How Can Weather Affect Psoriasis?

Psoriasis is a chronic autoimmune condition that causes symptoms to appear on the skin. People with psoriasis have an overactive immune response that maintains a level of inflammation that is not needed, which triggers the production of too many new skin cells more quickly than the old skin cells can be shed. The new skin cells push the old skin cells to the surface layer of the skin, where they build up and cause plaques to form.

Psoriasis is a chronic, lifelong condition, but most people cycle through periods of flare-ups when symptoms get much worse, and periods of remission when their symptoms are greatly improved or their skin is clear. Psoriasis triggers are things that can cause flare-ups, and each person psoriasis triggers are a little bit different. For many people, certain types of weather conditions can trigger psoriasis flare-ups. For other people, certain types of weather conditions may improve psoriasis symptoms.

A common psoriasis trigger is cold, dry, winter weather. During the winter, people also tend to get less exposure to sunlight1. Many people have psoriasis symptoms that are improved by regular periods of short-term exposure to sunlight, so they do not get this benefit during the winter. Another factor is that illnesses such as colds and flu are more common during the winter. Being sick can affect your immune system in ways that make psoriasis symptoms worse.

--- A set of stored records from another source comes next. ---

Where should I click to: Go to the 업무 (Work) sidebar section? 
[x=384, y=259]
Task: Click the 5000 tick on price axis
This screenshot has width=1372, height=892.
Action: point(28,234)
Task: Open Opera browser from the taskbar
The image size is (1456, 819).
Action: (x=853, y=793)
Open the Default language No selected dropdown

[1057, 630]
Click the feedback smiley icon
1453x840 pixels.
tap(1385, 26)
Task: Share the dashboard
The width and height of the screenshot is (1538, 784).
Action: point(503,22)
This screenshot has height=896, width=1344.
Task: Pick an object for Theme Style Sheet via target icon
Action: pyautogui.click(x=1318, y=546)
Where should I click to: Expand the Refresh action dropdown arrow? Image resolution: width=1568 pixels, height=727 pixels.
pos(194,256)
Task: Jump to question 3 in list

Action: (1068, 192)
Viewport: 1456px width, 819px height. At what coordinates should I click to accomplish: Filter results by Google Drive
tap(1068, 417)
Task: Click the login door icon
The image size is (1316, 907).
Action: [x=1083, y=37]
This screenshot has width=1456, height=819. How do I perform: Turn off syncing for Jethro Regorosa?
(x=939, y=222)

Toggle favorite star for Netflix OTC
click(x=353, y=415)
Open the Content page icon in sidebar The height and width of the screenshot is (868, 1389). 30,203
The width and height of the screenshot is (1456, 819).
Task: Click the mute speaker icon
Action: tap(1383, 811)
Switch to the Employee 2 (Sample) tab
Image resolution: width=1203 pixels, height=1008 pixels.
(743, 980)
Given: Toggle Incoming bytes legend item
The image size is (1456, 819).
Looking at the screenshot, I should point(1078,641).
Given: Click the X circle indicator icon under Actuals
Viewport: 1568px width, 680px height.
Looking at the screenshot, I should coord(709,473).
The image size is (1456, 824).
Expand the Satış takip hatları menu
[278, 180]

In the summer, there are more opportunities for exposure to natural sunlight and people tend to wear fewer layers of clothing that cover up smaller amounts of skin. People with psoriasis that responds well to sunlight may tend to have fewer flare-ups during the summer2. This may not be the case for people who have psoriasis that gets worse when affected skin is exposed to sunlight.

What does current research suggest about the link between weather and psoriasis?

A recent study examined the effect of weather conditions of people with psoriasis. It reported that most people with psoriasis who participated in the study had symptoms that improved in the summer and got worse during the winter, when humidity levels tend to be lower in the air is more dry3. The study did not find that muggy or rainy weather conditions had an effect on psoriasis symptoms, nor did it find any effect due to the indoor environment (for example, whether an air conditioner, radiator or fireplace was used). However, they did find that for some people with psoriasis, heat can worsen symptoms such as itching and redness.
The researchers conclude that some exposure tends to have a positive effect on symptoms for most patients. They also suggest that the reason dry winter air tends to make symptoms worse is that the low humidity causes the top layer of the skin to become thicker, which triggers the production of substances in the immune system that cause inflammation.

Tips for dealing with weather-related psoriasis symptoms

Try to identify your personal weather-related psoriasis triggers so that you can try to avoid them. During the winter, try to expose your affected skin to sunlight regularly for short periods of time (check with your healthcare provider about how long is safe for you)1. Take any steps you can to avoid getting sick, especially during the winter, by hand washing, getting enough sleep, and reducing stress.

During the cold, dry winter weather some people find it helpful to use a humidifier to hydrate the air in their homes. It may be helpful to avoid long, hot showers. Moisturizing your skin more often with emollients or oils during the winter can also help to control symptoms4.